(Pixel coordinate grounding data)
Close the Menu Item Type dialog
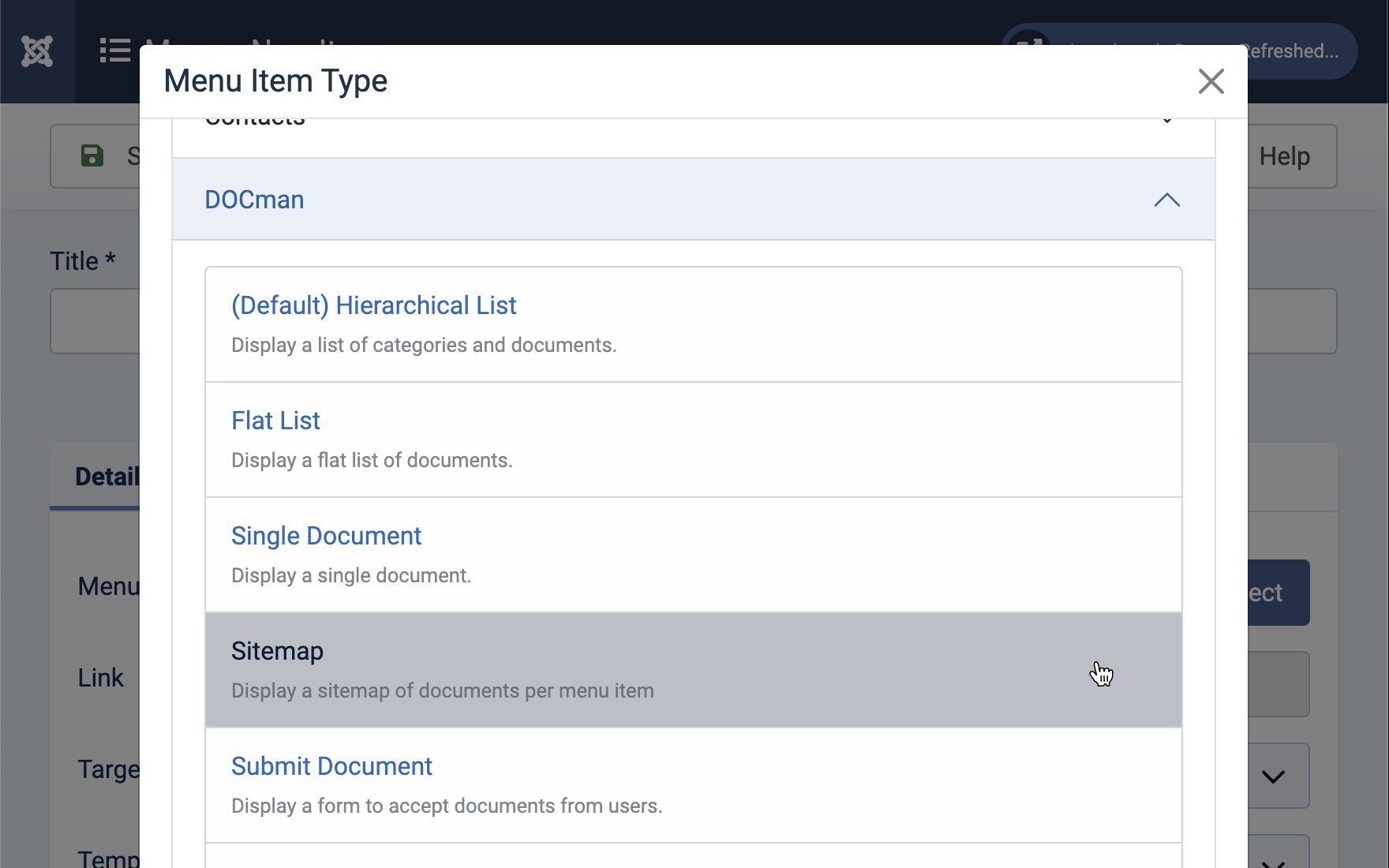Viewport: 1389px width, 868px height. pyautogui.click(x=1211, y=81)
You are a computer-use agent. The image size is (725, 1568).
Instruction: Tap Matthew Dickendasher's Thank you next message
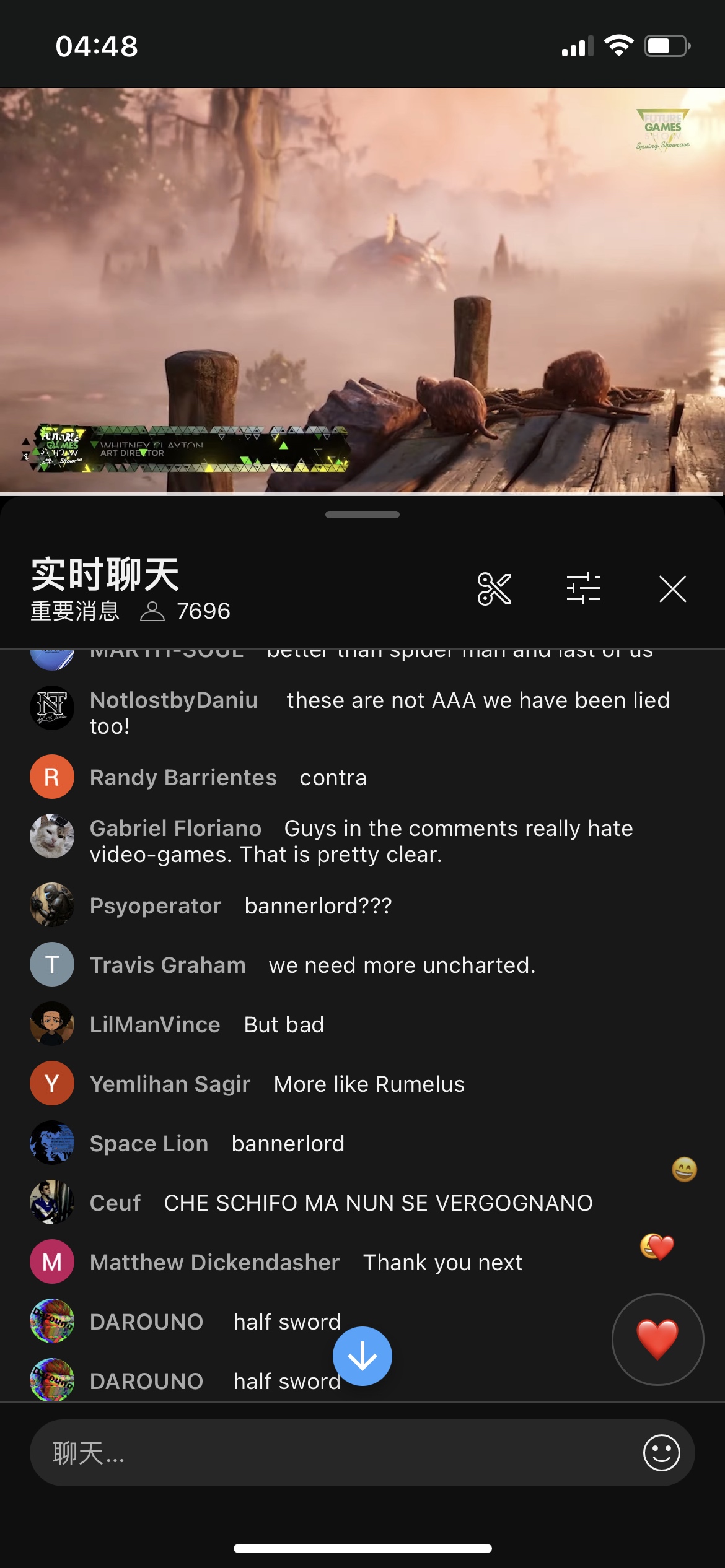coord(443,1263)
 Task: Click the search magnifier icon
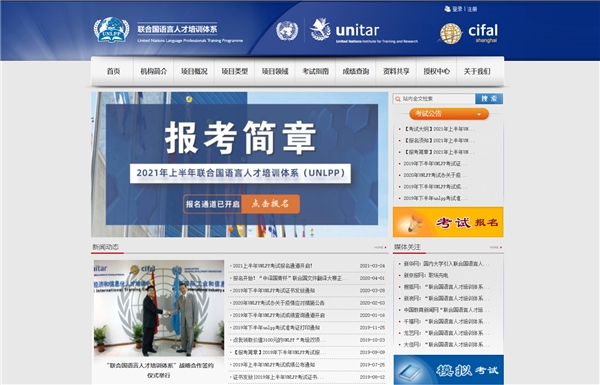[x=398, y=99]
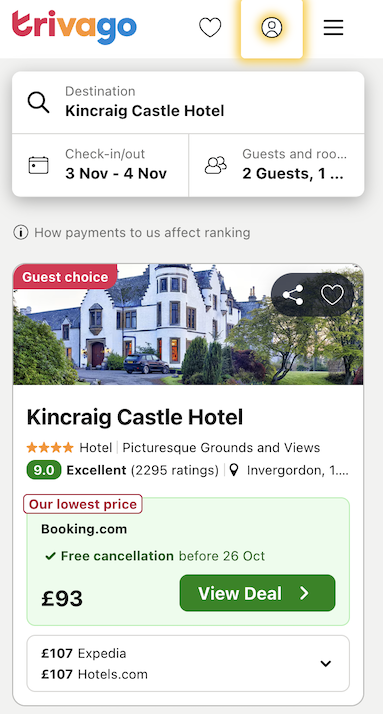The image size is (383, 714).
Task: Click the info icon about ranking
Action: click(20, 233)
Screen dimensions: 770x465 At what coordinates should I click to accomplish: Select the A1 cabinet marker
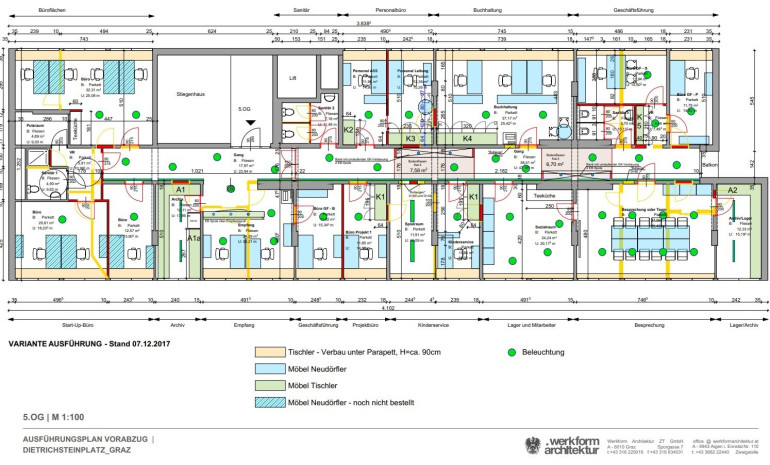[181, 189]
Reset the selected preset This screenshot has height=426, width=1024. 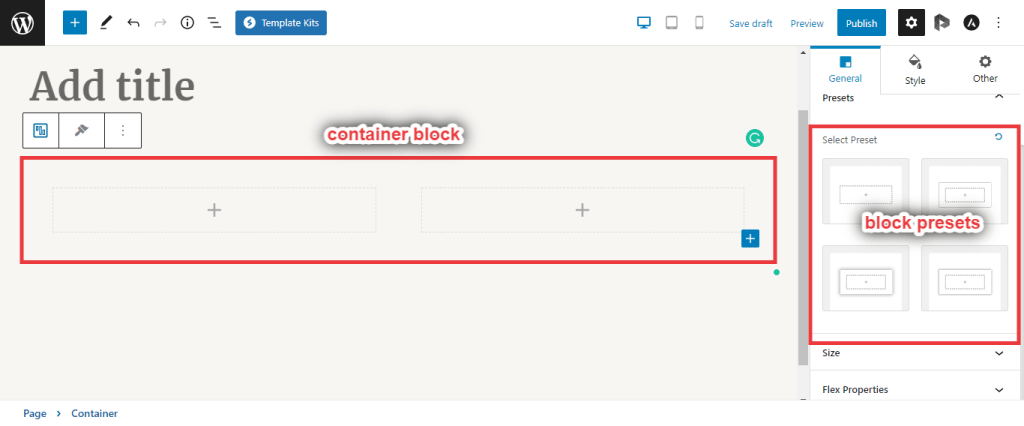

**Task to complete:** Exactly the lines from the line that contains "Screen dimensions: 770x465" through the last line above, and no other lines, must be output, with pictures excluded.

**Your response:**
Screen dimensions: 770x465 At what coordinates should I click to accomplish: Select the A1 cabinet marker
[181, 189]
Reset the selected preset This screenshot has height=426, width=1024. 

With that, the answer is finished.